Posted November 14, 201311 yr Not sure where to post this - anyway, the Cincinnati GLBTQ center has ceased bricks & mortar operations and is going all online. Hopefully, they will eventually become inclusive enough to include all the letters of the alphabet. http://www.wcpo.com/news/local-news/gay-lesbian-community-center-in-northside-closes-becomes-online-only-resource-for-glbtq-community
November 14, 201311 yr Am I hopelessly out of the gender identity/sexual orientation loop if I admit I have no idea what the Q stands for or even could stand for?

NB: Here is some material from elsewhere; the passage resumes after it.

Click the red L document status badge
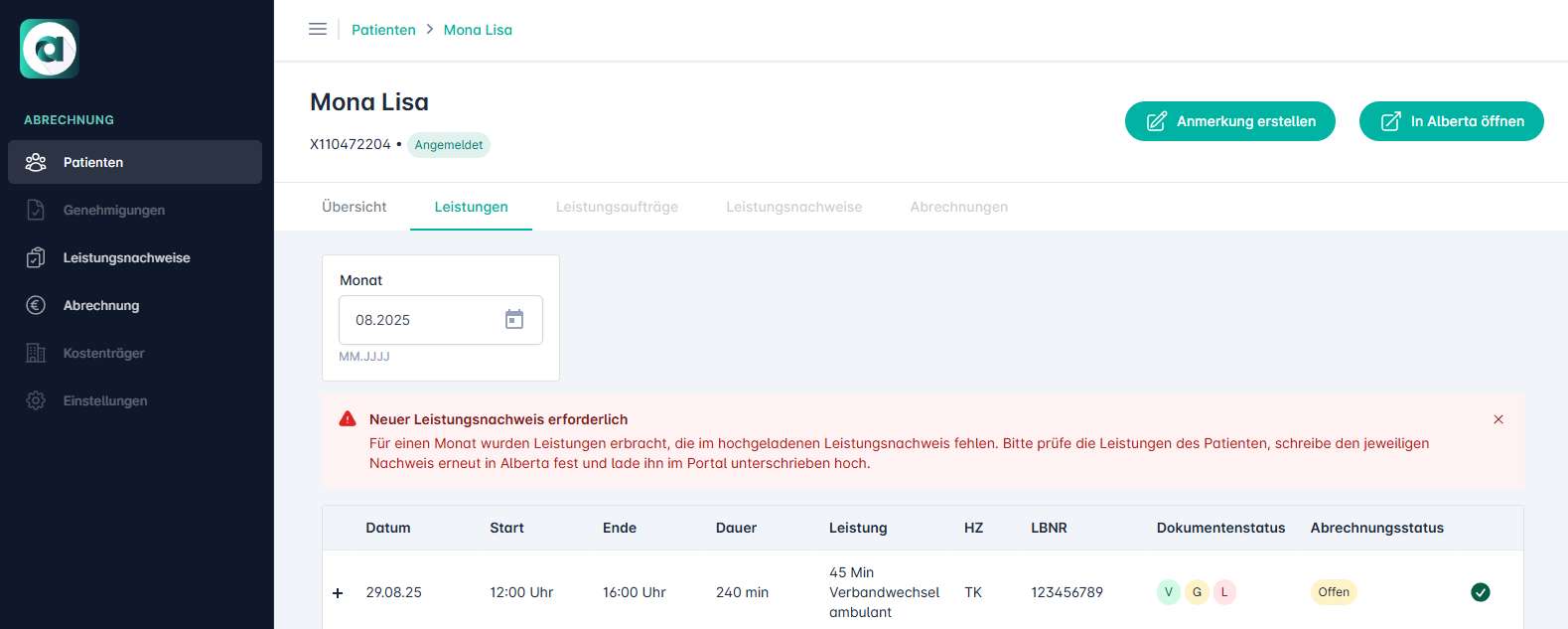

November 16, 201311 yr Queer. Wouldn't that just be redundant? Or are there now Queer people who aren't Gay, and vice versa? I thought it was questioning? That's an orientation now? Maybe we could just cap it off with an "M" for "Miscellaneous".

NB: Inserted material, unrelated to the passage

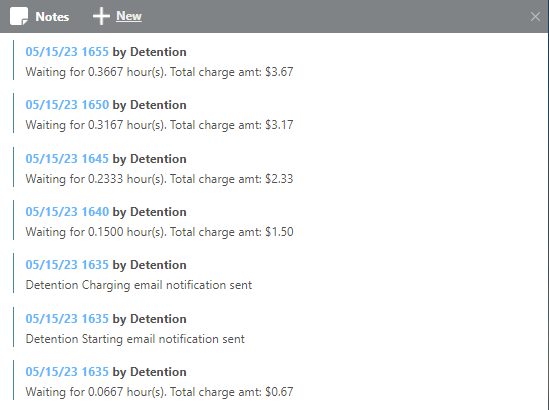Select the note showing $3.17 total charge
This screenshot has height=410, width=549.
coord(159,125)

November 16, 201311 yr I thought it was questioning? It's both really. Yes, this. Identifying as Queer is an assertion that one rejects the categories associated with straight/LG/B, I believe. Including Questioning infers support for people who don't know where they fit; usually a transitional state rather than an "orientation," per se. Makes sense to me that the brick&mortar would be closing. It's part of the societal acceptance and normalization process. Sort of like how all the explicitly gay bars (except the Serpent) outside of Downtown/OTR have closed. It got to the point that (e.g.) Bronz (a gay bar) was no more or less gay than (e.g.) Mayday (a "straight" bar). Now there are gay-owned bars, e.g. C&D, which don't bother identifying as gay bars, because there's no real distinction. Still, it's sad Golden Lions closed. Since that was the city's oldest (first?) gay bar from the '60s. Clifton seems to be a lot less gay than when I was a kid living there. The gay scene has been diluted around the city, and the concentrations have moved to Northside and OTR. Clifton was pretty much the gayborhood in the '80s/'90s. Though the Northside scene was picking up, even then, with the Crazy Ladies' Bookstore (closed in the early aughties, I think) and then the GLBTQ Center...which of course just closed. From what I could tell, it was a bunch of lesbians that really started gentrifying Northside.